**WHAT THE TASK REQUIRES:** Find every line in the material below that contains the word "legend", and copy each of those lines.
* Begin GIVEN RECORDS *
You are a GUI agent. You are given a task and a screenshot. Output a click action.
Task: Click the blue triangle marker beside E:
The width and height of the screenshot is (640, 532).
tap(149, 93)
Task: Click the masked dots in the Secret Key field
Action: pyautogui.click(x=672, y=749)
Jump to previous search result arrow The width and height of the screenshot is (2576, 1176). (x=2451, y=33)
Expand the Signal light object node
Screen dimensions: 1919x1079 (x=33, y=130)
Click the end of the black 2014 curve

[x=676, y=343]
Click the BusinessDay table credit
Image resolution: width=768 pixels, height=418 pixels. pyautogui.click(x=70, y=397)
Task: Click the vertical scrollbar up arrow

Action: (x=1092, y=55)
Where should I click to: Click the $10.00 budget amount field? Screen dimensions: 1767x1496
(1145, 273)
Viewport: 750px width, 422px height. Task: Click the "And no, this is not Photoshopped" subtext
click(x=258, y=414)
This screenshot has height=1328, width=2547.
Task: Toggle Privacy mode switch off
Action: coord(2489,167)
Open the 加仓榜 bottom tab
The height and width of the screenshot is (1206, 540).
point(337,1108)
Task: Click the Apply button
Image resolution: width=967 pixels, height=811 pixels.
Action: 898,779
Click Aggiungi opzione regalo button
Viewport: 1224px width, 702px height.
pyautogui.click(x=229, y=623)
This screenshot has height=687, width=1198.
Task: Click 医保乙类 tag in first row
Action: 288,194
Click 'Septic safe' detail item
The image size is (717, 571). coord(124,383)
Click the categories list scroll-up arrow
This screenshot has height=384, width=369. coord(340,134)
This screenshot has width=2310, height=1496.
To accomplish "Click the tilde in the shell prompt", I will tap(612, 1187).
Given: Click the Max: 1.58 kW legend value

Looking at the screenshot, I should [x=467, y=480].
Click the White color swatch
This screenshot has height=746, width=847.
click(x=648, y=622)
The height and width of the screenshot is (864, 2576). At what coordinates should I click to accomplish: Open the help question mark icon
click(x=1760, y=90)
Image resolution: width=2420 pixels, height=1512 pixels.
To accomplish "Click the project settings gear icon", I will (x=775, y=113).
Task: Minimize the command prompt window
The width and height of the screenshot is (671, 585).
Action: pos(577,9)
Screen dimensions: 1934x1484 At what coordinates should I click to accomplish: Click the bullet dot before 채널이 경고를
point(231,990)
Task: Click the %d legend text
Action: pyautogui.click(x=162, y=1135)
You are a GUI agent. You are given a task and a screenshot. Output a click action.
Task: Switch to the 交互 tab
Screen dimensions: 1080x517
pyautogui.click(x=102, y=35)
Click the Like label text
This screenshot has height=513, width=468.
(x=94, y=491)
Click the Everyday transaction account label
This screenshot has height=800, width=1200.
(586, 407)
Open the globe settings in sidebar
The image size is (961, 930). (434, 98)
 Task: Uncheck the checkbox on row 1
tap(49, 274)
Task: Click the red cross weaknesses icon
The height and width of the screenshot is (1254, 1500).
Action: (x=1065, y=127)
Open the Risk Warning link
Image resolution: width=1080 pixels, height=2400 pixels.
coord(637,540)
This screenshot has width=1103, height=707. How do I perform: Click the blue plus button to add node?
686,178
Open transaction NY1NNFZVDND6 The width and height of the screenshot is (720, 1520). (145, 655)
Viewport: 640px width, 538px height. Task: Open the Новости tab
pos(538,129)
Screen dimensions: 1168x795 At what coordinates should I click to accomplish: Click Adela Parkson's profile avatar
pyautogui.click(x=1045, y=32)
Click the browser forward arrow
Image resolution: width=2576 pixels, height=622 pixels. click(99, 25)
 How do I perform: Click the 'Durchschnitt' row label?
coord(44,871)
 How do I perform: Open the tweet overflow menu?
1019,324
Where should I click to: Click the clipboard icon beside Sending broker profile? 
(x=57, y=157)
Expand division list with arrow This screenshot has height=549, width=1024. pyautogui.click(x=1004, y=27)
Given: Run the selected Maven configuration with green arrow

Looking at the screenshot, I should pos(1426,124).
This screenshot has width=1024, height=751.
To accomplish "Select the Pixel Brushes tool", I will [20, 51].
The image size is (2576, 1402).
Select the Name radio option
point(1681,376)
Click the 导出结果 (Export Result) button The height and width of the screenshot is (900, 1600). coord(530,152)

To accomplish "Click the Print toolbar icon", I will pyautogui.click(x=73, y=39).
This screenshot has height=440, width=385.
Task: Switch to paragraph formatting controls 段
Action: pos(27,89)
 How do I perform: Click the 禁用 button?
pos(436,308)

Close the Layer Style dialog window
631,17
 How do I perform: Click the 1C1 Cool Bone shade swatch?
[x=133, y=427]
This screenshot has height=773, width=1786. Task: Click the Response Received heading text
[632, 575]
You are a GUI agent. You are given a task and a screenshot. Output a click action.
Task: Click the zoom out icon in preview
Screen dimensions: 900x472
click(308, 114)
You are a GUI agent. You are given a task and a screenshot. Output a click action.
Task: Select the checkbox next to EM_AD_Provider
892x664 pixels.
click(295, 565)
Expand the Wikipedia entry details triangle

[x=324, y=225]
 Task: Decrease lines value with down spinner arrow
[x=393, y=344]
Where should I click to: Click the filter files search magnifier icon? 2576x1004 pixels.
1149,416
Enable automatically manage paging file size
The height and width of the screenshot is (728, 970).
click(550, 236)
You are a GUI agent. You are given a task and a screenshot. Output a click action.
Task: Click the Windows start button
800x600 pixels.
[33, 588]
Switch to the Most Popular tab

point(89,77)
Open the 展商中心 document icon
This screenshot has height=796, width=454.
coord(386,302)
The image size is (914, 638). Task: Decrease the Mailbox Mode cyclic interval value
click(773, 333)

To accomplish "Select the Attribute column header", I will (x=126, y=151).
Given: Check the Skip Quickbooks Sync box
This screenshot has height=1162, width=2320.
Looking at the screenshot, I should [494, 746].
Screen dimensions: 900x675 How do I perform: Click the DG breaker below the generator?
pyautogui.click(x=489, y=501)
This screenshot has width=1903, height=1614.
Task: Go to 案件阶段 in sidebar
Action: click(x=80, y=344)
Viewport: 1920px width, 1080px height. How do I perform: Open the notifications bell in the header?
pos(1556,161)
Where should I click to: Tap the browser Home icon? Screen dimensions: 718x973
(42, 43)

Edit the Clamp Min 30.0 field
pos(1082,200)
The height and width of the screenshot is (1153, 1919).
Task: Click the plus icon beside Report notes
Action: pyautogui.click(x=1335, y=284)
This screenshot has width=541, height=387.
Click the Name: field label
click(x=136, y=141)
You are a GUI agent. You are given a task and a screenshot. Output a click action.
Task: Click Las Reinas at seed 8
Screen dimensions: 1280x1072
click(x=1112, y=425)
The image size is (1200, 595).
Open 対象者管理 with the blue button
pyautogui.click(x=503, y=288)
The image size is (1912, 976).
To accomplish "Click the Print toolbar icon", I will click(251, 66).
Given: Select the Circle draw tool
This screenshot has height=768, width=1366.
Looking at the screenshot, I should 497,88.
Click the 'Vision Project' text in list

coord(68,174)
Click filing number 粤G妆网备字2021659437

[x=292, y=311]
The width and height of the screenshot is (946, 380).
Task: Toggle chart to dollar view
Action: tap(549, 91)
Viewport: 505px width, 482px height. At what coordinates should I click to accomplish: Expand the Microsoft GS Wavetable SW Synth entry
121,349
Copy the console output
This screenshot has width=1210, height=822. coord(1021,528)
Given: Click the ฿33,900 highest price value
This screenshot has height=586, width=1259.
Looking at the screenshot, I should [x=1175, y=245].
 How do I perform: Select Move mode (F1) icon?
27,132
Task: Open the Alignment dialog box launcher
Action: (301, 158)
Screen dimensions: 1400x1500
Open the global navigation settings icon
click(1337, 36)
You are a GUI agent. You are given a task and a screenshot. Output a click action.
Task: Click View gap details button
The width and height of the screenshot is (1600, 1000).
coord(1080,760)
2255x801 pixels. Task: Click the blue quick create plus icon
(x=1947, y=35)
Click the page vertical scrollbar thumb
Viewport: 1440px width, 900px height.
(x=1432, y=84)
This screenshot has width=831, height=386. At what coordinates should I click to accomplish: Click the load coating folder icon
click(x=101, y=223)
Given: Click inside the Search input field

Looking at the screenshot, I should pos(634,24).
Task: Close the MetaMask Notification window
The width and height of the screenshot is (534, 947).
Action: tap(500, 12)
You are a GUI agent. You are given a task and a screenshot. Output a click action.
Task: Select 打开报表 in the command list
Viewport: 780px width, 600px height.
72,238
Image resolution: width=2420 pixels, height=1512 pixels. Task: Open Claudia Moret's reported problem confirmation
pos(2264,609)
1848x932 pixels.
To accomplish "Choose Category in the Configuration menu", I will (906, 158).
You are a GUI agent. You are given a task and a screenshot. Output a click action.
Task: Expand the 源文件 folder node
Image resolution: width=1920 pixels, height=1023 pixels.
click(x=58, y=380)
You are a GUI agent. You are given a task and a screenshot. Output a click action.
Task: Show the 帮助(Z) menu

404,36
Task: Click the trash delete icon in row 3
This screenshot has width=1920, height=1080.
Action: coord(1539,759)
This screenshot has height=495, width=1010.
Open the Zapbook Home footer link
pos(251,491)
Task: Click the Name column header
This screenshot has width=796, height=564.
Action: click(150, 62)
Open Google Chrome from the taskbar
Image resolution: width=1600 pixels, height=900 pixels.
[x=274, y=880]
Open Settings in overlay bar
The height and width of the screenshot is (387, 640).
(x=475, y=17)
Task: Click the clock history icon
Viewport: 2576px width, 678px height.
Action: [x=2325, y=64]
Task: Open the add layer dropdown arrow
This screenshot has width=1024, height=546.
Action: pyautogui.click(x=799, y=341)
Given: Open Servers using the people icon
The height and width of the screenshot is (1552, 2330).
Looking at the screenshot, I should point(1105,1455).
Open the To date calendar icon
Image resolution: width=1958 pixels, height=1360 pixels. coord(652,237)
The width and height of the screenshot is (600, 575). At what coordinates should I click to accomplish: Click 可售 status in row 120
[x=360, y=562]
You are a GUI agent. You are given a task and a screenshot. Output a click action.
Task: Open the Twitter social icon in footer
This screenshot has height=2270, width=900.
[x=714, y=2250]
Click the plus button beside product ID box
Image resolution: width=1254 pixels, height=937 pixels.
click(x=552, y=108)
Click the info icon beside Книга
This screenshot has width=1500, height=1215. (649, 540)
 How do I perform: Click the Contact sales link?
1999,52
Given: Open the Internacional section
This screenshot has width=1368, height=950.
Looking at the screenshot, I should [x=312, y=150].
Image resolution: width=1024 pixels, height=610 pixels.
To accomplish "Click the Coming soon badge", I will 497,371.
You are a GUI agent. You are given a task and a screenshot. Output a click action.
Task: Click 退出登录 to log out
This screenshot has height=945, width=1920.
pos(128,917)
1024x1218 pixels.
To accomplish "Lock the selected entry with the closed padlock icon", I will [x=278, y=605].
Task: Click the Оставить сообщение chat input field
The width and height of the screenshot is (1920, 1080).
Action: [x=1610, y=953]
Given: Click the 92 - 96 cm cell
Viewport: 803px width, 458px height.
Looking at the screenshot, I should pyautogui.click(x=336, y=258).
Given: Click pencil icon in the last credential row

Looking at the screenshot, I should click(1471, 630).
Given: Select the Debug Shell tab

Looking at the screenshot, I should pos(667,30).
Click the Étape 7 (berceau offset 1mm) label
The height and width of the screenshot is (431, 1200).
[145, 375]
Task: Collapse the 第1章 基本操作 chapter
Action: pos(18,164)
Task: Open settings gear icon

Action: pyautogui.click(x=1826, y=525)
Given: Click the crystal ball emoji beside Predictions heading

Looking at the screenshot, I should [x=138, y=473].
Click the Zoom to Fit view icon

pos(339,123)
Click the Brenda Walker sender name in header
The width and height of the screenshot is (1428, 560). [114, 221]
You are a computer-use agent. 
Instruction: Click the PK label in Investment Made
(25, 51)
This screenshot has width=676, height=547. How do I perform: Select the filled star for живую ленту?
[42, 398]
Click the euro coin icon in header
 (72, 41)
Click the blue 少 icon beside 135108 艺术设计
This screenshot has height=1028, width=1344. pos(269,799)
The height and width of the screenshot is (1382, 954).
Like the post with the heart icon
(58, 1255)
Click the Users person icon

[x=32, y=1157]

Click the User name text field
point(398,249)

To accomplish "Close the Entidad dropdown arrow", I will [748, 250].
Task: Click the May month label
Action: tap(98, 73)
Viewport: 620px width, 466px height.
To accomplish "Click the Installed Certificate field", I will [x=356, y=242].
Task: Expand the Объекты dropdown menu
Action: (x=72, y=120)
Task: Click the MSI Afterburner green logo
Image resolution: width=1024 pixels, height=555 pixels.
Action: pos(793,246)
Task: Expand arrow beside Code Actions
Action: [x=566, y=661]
* End GIVEN RECORDS *
**COMPLETE OUTPUT:**
Given: Click the Max: 1.58 kW legend value
Task: Click the %d legend text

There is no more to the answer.